§ **INSTRUÇÃO DA TAREFA**
Por favor, dê continuidade ao texto sobre os tipos de incerteza na formulação de políticas de inovação, começando logo após a última frase apresentada.

§ **TRECHO DO DOCUMENTO**
▽
Atualizado: 26 de abr.

Conforme Tõnurist e Hanson  (2020, p. 13), a formulação de políticas baseada em evidências ou mesmo na experimentação rigorosa partem da premissa de modelos de causalidade, instrumentação e avaliação de resultados lineares, cria uma falsa sensação de certeza em torno dos processos de planejamento, como estratégia para simplificar a complexidade de sistemas não-lineares, difíceis de compreender e medir, fugir do decisionismo arbitrário e dos ventos políticos.


Mesmo sistemas lineares trazem diversos tipos de incerteza que formuladores de políticas antecipatórias para a inovação precisam conhecer e saber lidar, conforme classificação que adaptamos de Tõnurist e Hanson (2020, p. 13):


•      Ignorância Total (Desconhecidos): Situações em que não só não temos respostas, mas nem sequer sabemos quais perguntas fazer. São riscos ou fenômenos totalmente imprevistos, fora do nosso marco cognitivo atual;

•      Ignorância Reconhecida (Consciência da falta de conhecimento): Sabemos que há lacunas no conhecimento, mas não temos dados ou modelos para resolvê-las;

•      Incerteza de Cenário: Sobre consequências e impacto, em que probabilidades de resultados não são conhecidas, ou seja, causas conhecidas e consequências desconhecidas (o que não sei sobre o que sei);

•      Incerteza Tecnológica: Relativa aos esforços no desenvolvimento de tecnologias, materiais, produtos ou serviços inovadores, onde não se sabe se o objetivo será alcançado, quanto tempo levará ou quais recursos serão necessários;

•      Incerteza Científica: Resulta da falta de consenso ou evidências conclusivas em temas complexos ou emergentes, especialmente em áreas multidisciplinares, seja devido a dados insuficientes, contradições entre estudos ou complexidade do objeto;

•      Incerteza Técnica: Relativa a aplicação prática de novas tecnologias e novos materiais, métodos ou sistemas, incluindo sua viabilidade, eficácia, segurança ou custos.
△
§ **INFORMAÇÕES FORNECIDAS**
▽
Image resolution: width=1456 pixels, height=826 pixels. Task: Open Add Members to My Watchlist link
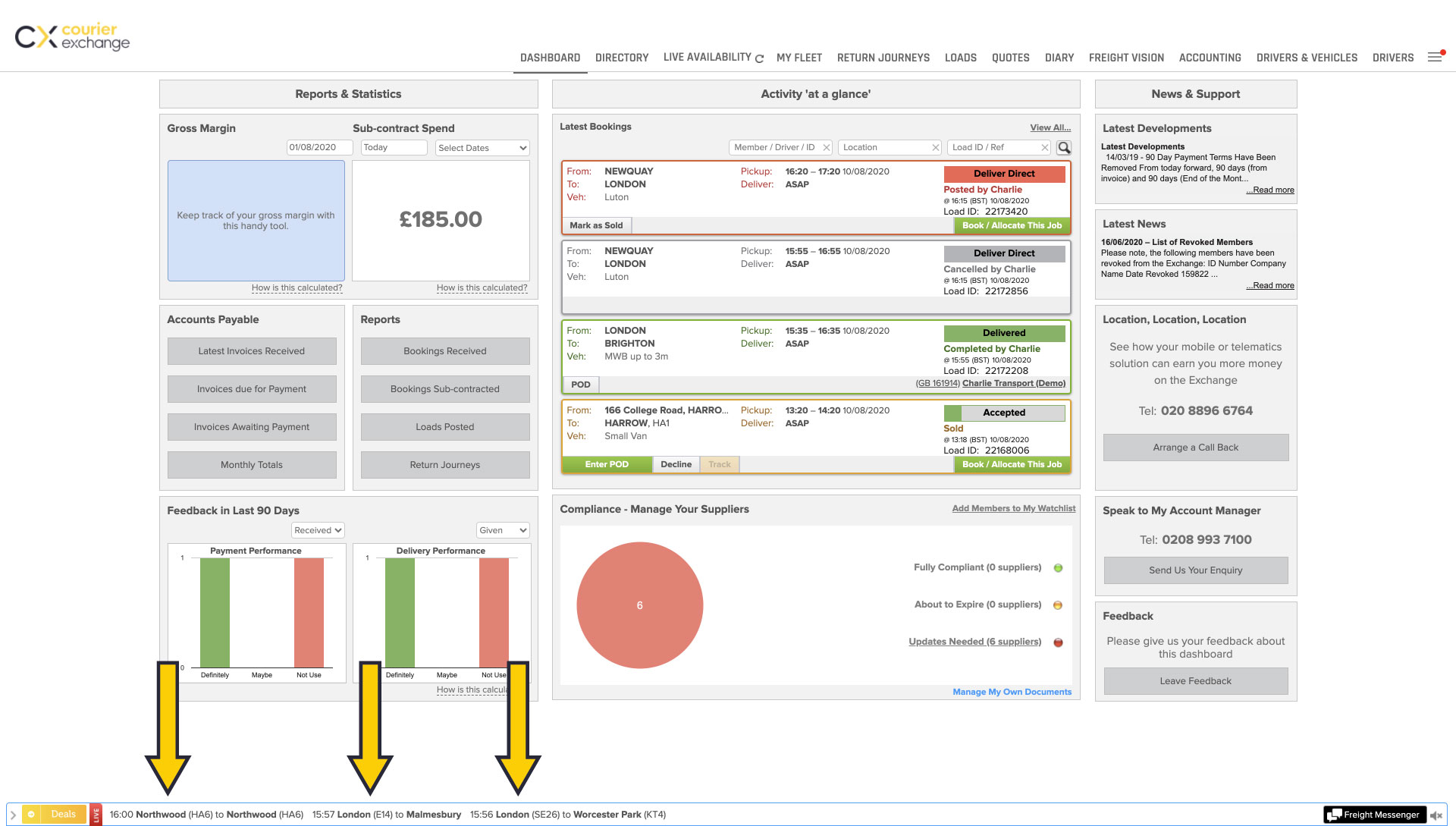(x=1013, y=508)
△
§ **A RESPOSTA**
•      Incerteza Qualitativa: A incerteza não pode ser expressa numericamente ou com estatísticas, seja por falta de dados, complexidade do sistema ou natureza subjetiva do problema;

•      Incerteza Estatística: A incerteza na amostragem, na medição, na variabilidade dos dados e de vieses cognitivos na inferência;

•      Certeza: Situações em que o resultado é totalmente previsível, com base em leis ou relações bem estabelecidas.


Além disso, Tõnurist e Hanson  (2020, p. 2, 7, 9) defendem que os governos precisam se adaptar proativamente a altos níveis de incerteza ligados a complexidade e desafios dos ciclos de mudança cada vez mais rápidos na sociedade e de tecnologias emergentes.


Precisam abraçar a incerteza e incorporar novas técnicas de foresight estratégico nos processos decisórios e de formulação de políticas antecipatórias para inovação, superando as limitações de prospecção de cenários, de forma a reconhecer os primeiros sinais e criar conhecimento para se antecipar a desafios, aproveitar oportunidades e influenciar mudanças sociotécnicas para começar a concretizar o futuro desejado, ao invés de reagir às mudanças quando elas ocorrem.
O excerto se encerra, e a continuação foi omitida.